Non-YU Students Granted IDs To Access Certain YU Buildings
Yeshiva University began giving out IDs to non-students over the last few weeks, allowing them access to various YU buildings. This marks the loosening of the strict security from the beginning of the pandemic that limited facilities to students, faculty and staff.
“As a prominent community institution, we have long allowed our neighbors and alumni access to the Glueck Beit Midrash for learning and davening,” a YU spokesperson said. “Now, to ensure visitors' access aligns with the university’s necessary COVID protocols such as vaccination status and weekly testing, YU’s security office has begun administering university identification to a small number of beit midrash visitors.”
The spokesperson emphasized that non-students must “adhere to the same security, safety and health policies” as those who “live, learn and work here.” They added, “If someone believes another person is not authorized to be on campus, they should immediately notify YU security.”
It is unclear what, if any, qualifications or criteria are needed to receive an ID beyond proof of vaccination and adherence to other COVID-related policies.
According to one non-YU student, who received an ID and spoke to The Commentator under the condition of anonymity, he initially reached out to Undergraduate Torah Studies Dean Rabbi Yosef Kalinsky about gaining access to Wilf Campus’ batei midrash to learn Torah and attend minyanim. Upon his request, he was granted an ID and told to go to Wilf Campus’ security office to pick it up, provided he adhered to all the same COVID-19 policies required of students, such as vaccination and weekly testing. The student lives in Washington Heights.

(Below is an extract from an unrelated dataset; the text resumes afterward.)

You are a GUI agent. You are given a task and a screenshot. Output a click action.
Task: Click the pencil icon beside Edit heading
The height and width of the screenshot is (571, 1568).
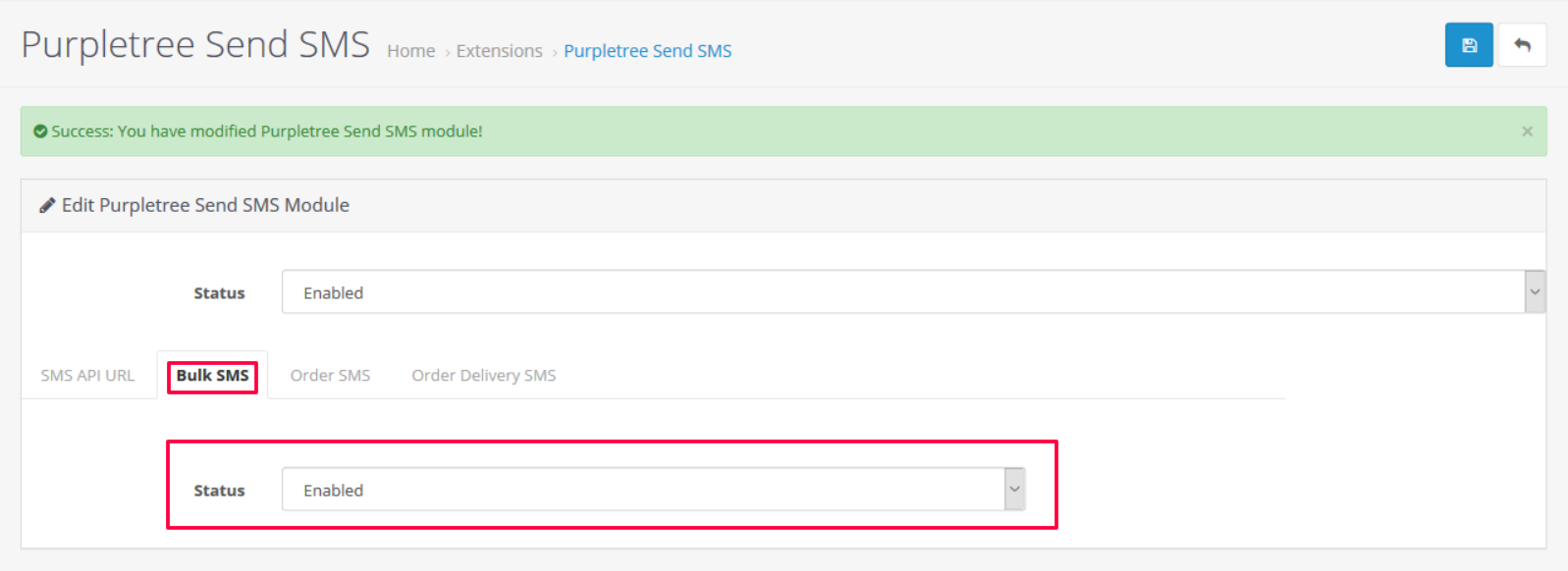tap(47, 205)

This policy marks a significant change from YU’s updated policy on its website. According to its latest policy release in September 2021, visitors are only permitted into YU buildings for scheduled appointments of “legitimate YU business.” Visitors are also required to adhere to the same COVID protocols as students and faculty: they must be fully vaccinated, follow masking protocols and display a negative PCR test if appearing for multiple occasions. The guidelines say that visitation to libraries, however, is suspended on both campuses. While alumni and spouses are advised to contact the Office of Alumni Affairs to get alumni IDs and student IDs, respectively, there is no mention of non-student IDs or how to procure one.
Additionally, the policy release states that batei midrash are closed to anyone without either a student, alumni, student spouse or alumni spouse ID, which seems to preclude even those with non-student IDs.
YU’s September guidelines also relayed the vetting process for visitors, which involves consulting the department head or dean, registering with security and coordinating with the Chief Human Resources Officer and Chief of Security at least two days in advance to ensure protocols are being followed. Visitors must also review COVID safety guidelines.
As of publication, YU has not posted its latest policy changes on its website.
The Washington Heights resident is grateful for YU’s change of policy. He expressed that he was “very thankful to YU for their sensitivity and flexibility in terms of getting me an ID. It definitely makes living in the Heights easier, better, more productive, and more enjoyable. They were very helpful in this situation.”